About us: Mark Andrews

  • Associate Professor in Statistical Methods
  • ML for Statistics III
  • Cognitive psychology
  • Bayesian statistical and computational models
  • UG Statistics II / III, MSc Advanced Stats
  • Doing Data Science in R: An Introduction for Social Scientists (Andrews 2021); psyntur (Andrews and Roeser 2021)

Who are you?

Say hi to everyone on your table and brainstorm …

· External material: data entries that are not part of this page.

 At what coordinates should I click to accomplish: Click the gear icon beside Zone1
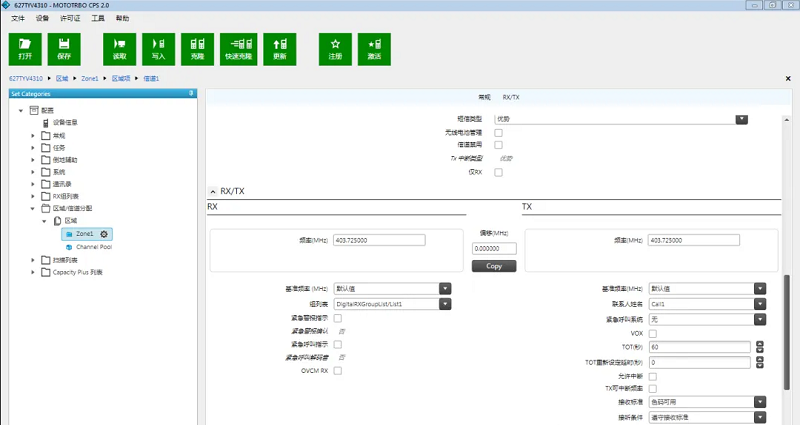103,234
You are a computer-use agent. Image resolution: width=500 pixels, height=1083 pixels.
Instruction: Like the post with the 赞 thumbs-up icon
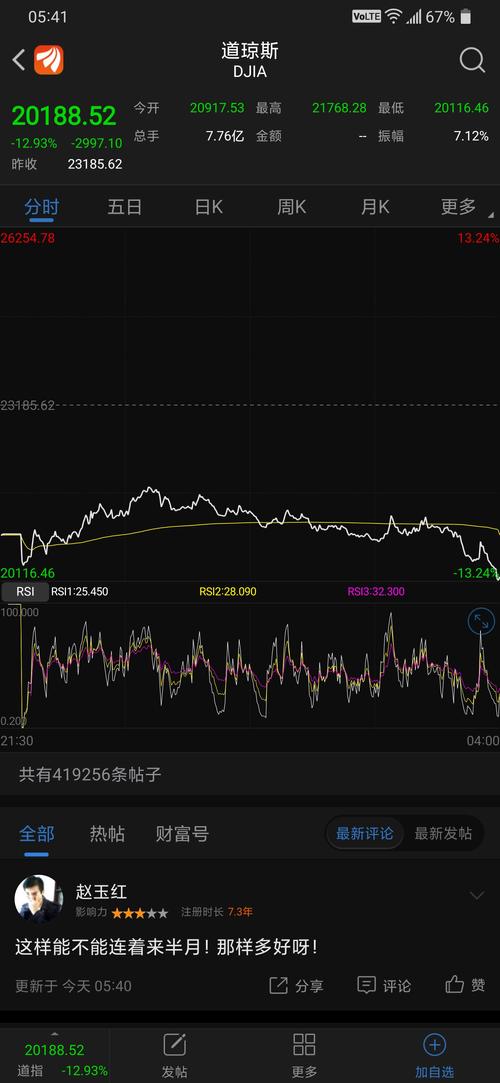[x=454, y=984]
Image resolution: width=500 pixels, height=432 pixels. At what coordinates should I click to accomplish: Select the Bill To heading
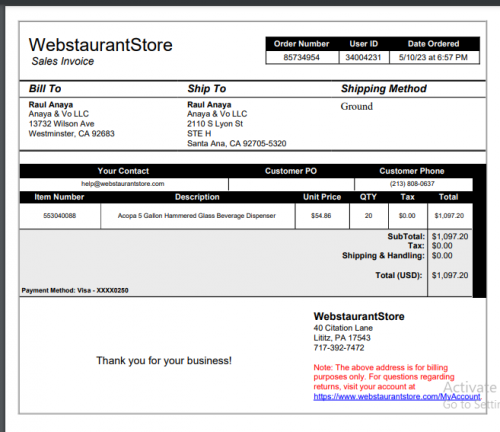tap(45, 89)
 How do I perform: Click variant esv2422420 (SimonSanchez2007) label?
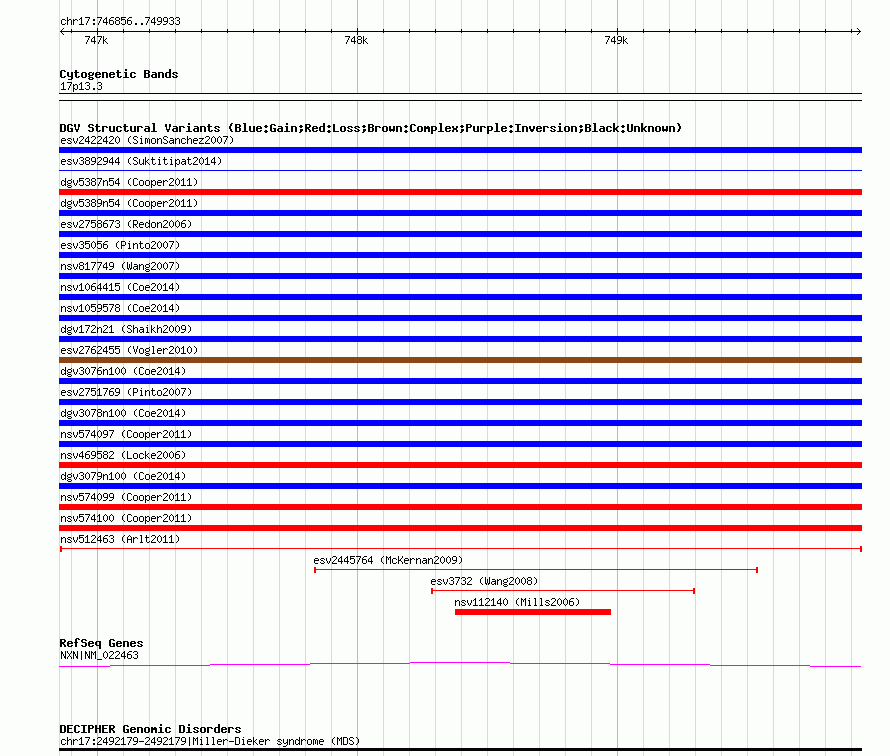tap(146, 140)
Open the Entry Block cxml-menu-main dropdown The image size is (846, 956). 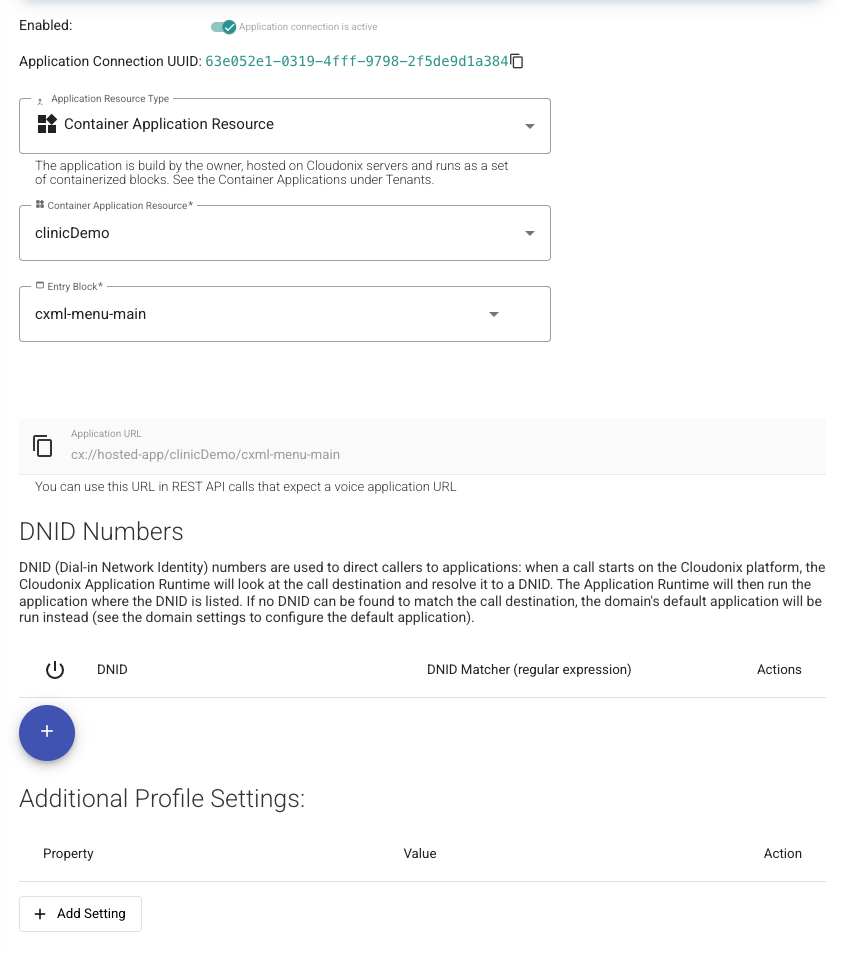click(x=493, y=314)
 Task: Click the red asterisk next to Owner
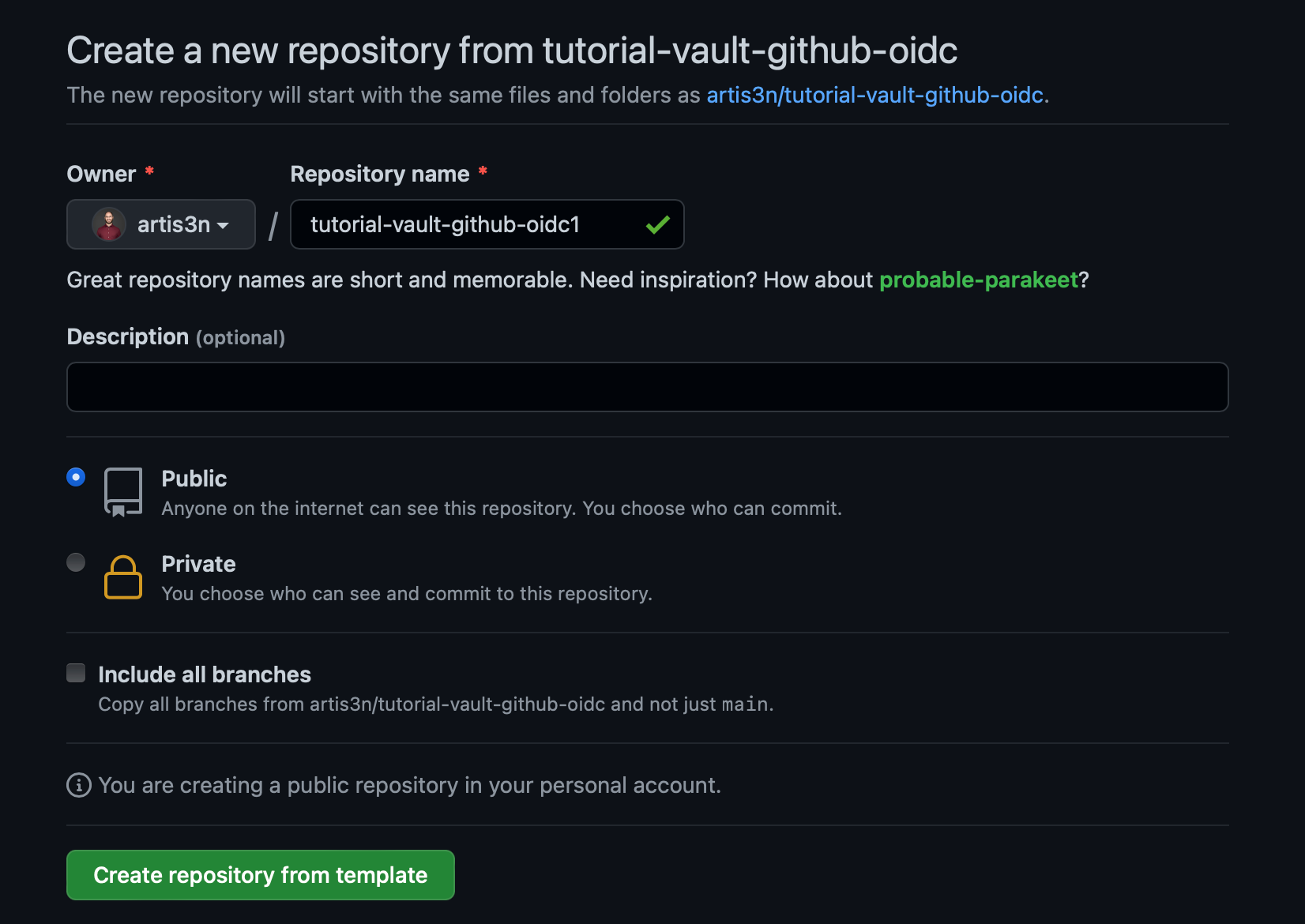[149, 172]
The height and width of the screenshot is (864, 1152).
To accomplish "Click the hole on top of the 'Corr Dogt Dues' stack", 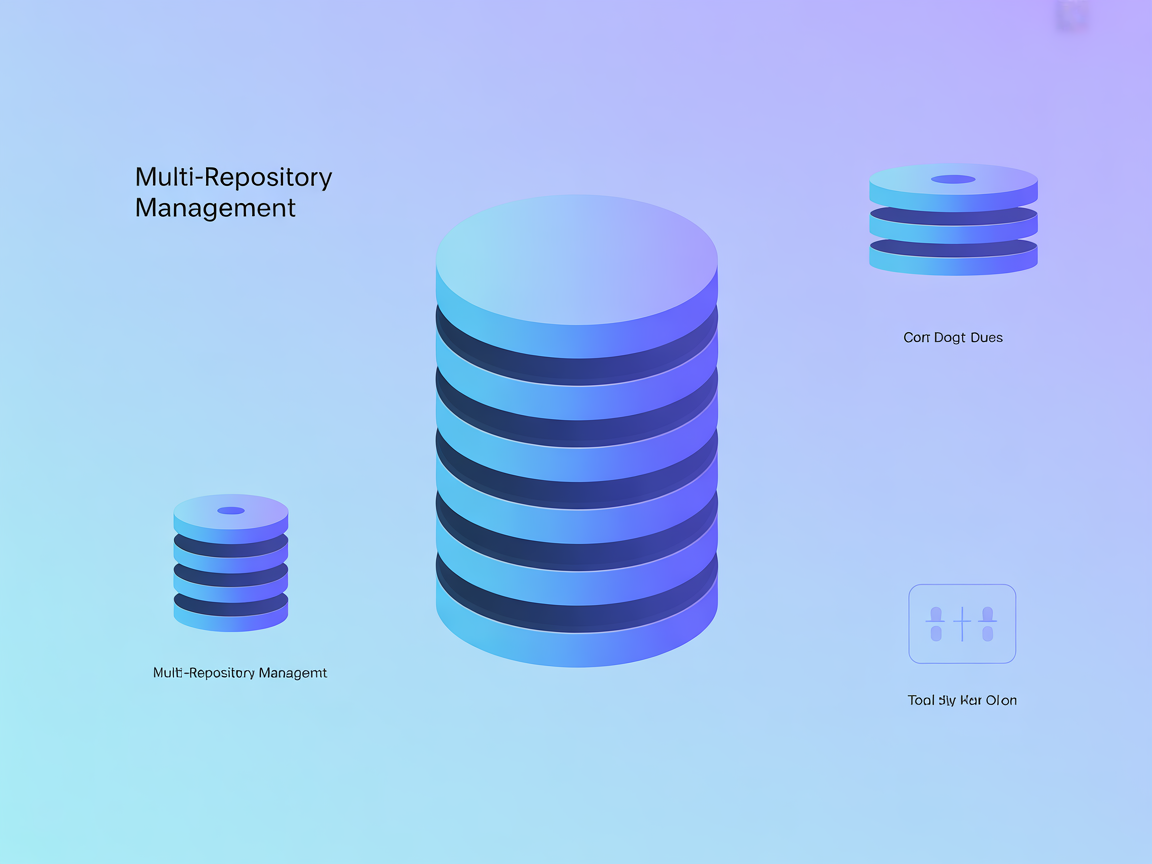I will point(952,179).
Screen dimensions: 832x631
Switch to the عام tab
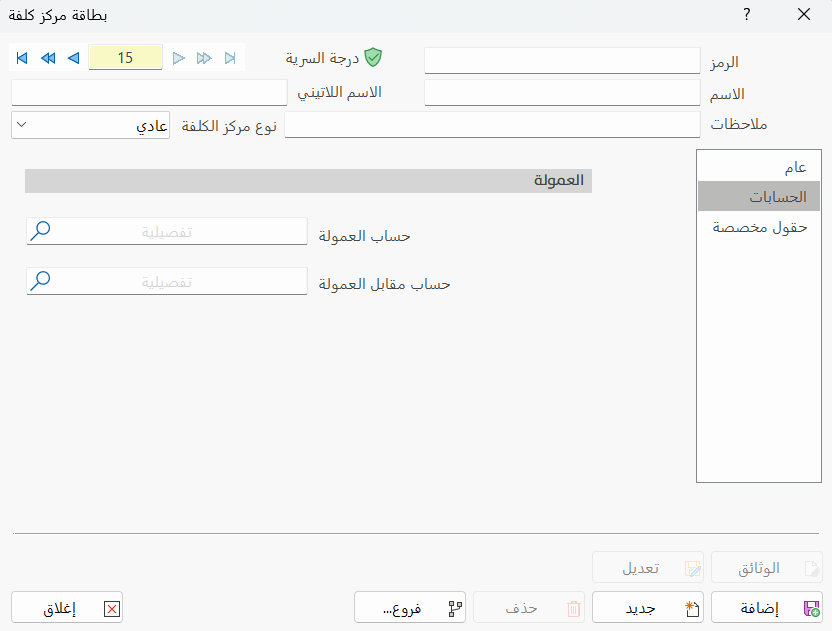(759, 165)
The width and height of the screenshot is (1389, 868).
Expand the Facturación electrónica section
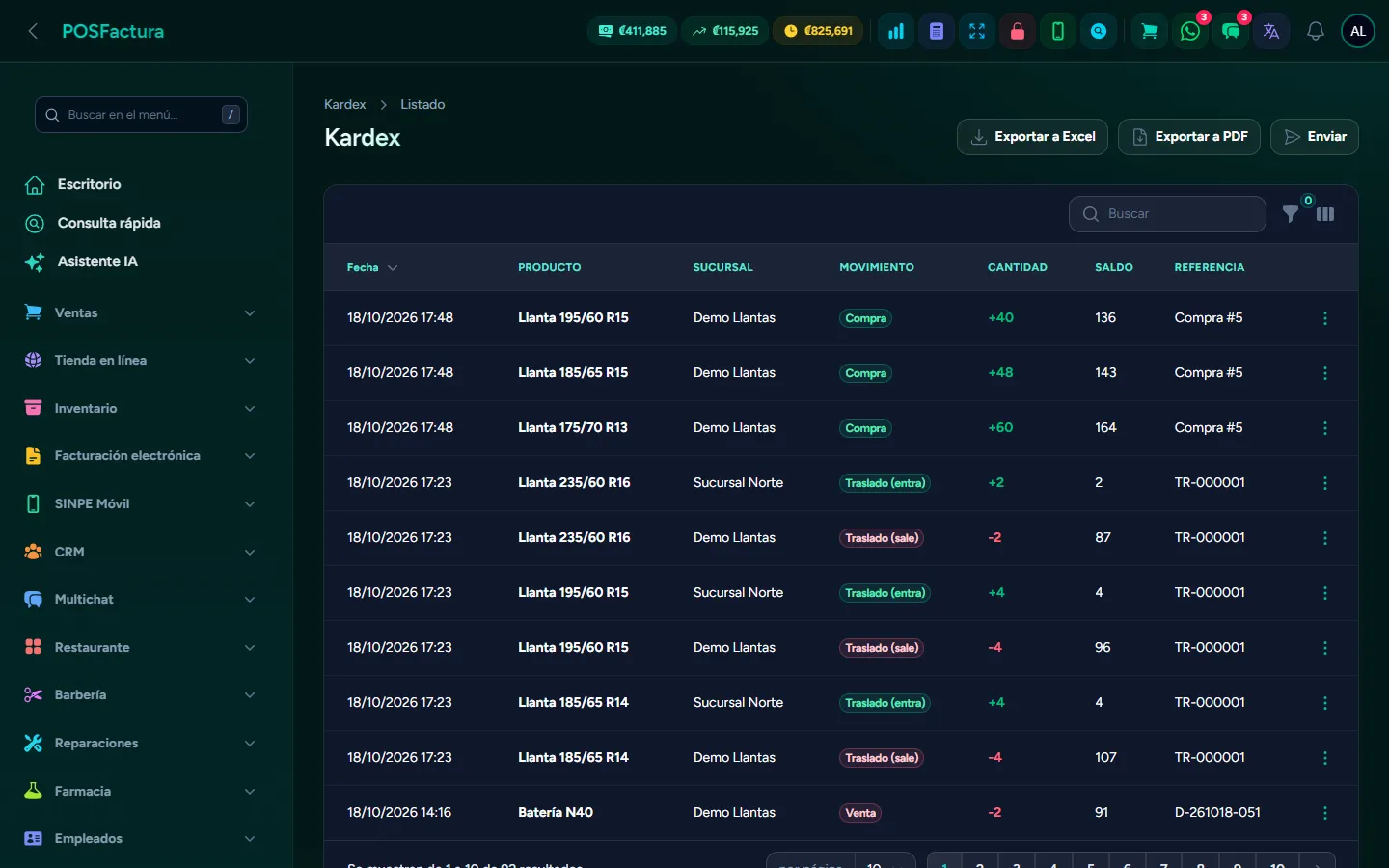pyautogui.click(x=140, y=455)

  • Which statistical tests do you remember and when do you use them?
  • Wouldn’t it be nice to have one approach that can capture most (all?) of our data problems?

Module Aims

  • Provide a unified set of advanced statistical techniques that covers a wider range of data-analysis problems: multilevel generalised linear models
  • General framework encapsulating a range of widely used techniques including linear regression, ANOVA, ANCOVA, MANCOVA, logistic regression, Poisson regression, log-linear, random effects / mixed-effects models etc.
  • These models arise as special cases of a single underlying general principle.
  • Apply this general principle to a wider range of data analysis problems.

Module Aims

  • Multilevel generalised linear models will be introduce as sequence of consecutively more general models, all of which build on linear regression.
  • Linear regression: review of multiple linear regression and factorial ANOVA.
  • General linear models: certain problems, which are poorly handled by ANOVA, can be easily accommodated (e.g. varying slope models).
  • Generalised linear models: transformations applied to linear models allows modelling of data-types including categorical, ordinal, discrete frequency data.
  • Multi-level models: data with inherently hierarchical structure, which have often been inadequately dealt with.

Learning outcomes

By the end of this module, you should be able to:

  1. Apply advanced statistics to real-world data-analysis problems.
  2. Use rational and principled arguments to justify the choice of statistical methods.
  3. Engage in peer-to-peer debate about methods and practices of data-analysis.
  4. Demonstrate a range of transferable skills, including data-analysis, data-preparation, computer programming, graphical presentation of quantitative evidence, reporting of data-analysis results.

Why was it a good idea to choose this module?

  • Why did you choose Statistics III?
  • What do you expect to get out off this module?
  • How confident do you feel about RStudio; how about stats?
  • Is there anything you’re worried about with this module?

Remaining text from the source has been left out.